Я не могла отвести от него глаз, хотя почти ощущала на себе взгляды прохожих. Но здесь спасала шевелюра юноши, и мы могли сойти за брата с сестрой. Собственно, под этим предлогом он и увязывался за мной каждый раз: если никто ничего не узнает, почему бы не прогуляться? Боги, и как я соблазнилась таким предложением когда-то?
Словно угадав мои мысли, Ласвен очаровательно улыбнулся, показывая, что такому красавцу нельзя отказать.
— Мой дом уже близко, — повторила я и обошла юношу.
Стыдно признаться, но когда он догнал меня и пошел рядом, сердце радостно забилось.
— Можно повернуть в другую сторону и погулять где-нибудь, где не будет посторонних глаз.
Последние слова юноша выдохнул мне в ухо, и по телу прокатилась жгучая волна. Я даже вздрогнула и как наяву ощутила прикосновение влажных губ, ласки языка и теплые ладони, скользящие по животу. Боги, мне было так стыдно, что я позволяла Ласвену увлекать себя в темные углы последние полгода! Знаю, такое недопустимо и просто ужасно, но ничего не удавалось с собой поделать. Мы не переходили грань, только целовались, обнимались. Больше ничего не было, хотя, вряд ли это оправдывало позорные желания. Страшнее всего то, что Ласвен мне только нравился, не больше, однако неудержимо хотелось чувствовать себя в объятиях мужчины, виснуть у него на шее и вдыхать терпкий запах тела. Кошмар! Наверное, я чем-то болела, раз думала о таком, но кому можно было рассказать? Матушке слишком стыдно, а сестра вновь ждала ребенка, и волновать ее не стоило.

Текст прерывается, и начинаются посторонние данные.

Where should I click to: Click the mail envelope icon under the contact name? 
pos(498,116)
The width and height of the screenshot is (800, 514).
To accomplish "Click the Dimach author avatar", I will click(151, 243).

— Так что, прогуляемся? — томно спросил Ласвен и опять ухватился за корзину, якобы случайно задев мои пальцы.
— Меня ждут дома.
Я отвернулась, чтобы не видеть его губ: приоткрытых, манящих…
— Да ладно тебе, ты ведь теперь вдова, чего бояться?
Перед глазами все еще стояло очаровательное лицо, и суть сказанного доходила медленно. Какая вдова? Я взглянула на Ласвена и удивилась, что он смотрела мне в глаза; выходит, что и говорил он про меня, но почему? Догадка кольнула в голове и стала расползаться, как холод, кусаясь и заставляя цепенеть. Мысли замерли, а сердце тяжело стукнулось о ребра. Я смотрела на юношу и ждала объяснений, но он молчал и будто удивлялся. Почему он молчал? Пусть скажет что-нибудь!
— О чем ты? — Мой голос прозвучал надрывно.
Ласвен не ответил, а я боялась расспрашивать. Грудь, руки — все внутри мелко затряслось, как дрожащая струна. Хотелось убежать, спрятаться в темном углу и ничего не знать, но ноги словно одеревенели и не двигались.
— Так Гайди же схватили на родине, — заговорил юноша, — об этом вся округа болтает, но к нам слух шел долго, скорее всего, его уже казнили.
Он продолжал что-то говорить, но все звуки исчезли. Я бестолково рассматривала его двигающиеся губы и думала, вспоминала, отделяла одно от другого и усваивала. Гайди умер — раз его схватили на родине, то в живых не оставят. Он не станет князем, не захочет развода и мы не уедем отсюда. Наша семья всю жизнь просидит в Ильмисаре, умирая от стыда перед торговыми прилавками.
— Елена, ты не знала?
Ласвен тронул меня за плечо, и негодование сменилось злостью: откуда взялся этот нахал? Зачем он явился и разрушил все грезы?! Боги… я уже чувствовала, как болит спина и растрескавшаяся кожа на руках, ведь придется выйти замуж за простолюдина и целыми днями отмывать его драные вещи. Хотя кто возьмет старую деву, умеющую только красиво сидеть за столом и жевать. Да и брат-лорд не позволит, он нас-то едва терпел, не хватало только низкородных родственников. Я вообще не выйду замуж и умру, слушая причитания матушки и поучения отца о том, как правильно лежать на смертном одре.